- [PROVIDED DATA]:
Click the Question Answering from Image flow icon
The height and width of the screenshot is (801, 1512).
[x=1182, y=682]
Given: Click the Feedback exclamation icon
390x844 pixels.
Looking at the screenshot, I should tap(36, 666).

- [DIRECTIVE]: Repeat the items word for word, from the line with "Given: Click the Feedback exclamation icon" up to and including the final line of the items.

- [CORRECT ANSWER]:
Given: Click the Feedback exclamation icon
390x844 pixels.
Looking at the screenshot, I should tap(36, 666).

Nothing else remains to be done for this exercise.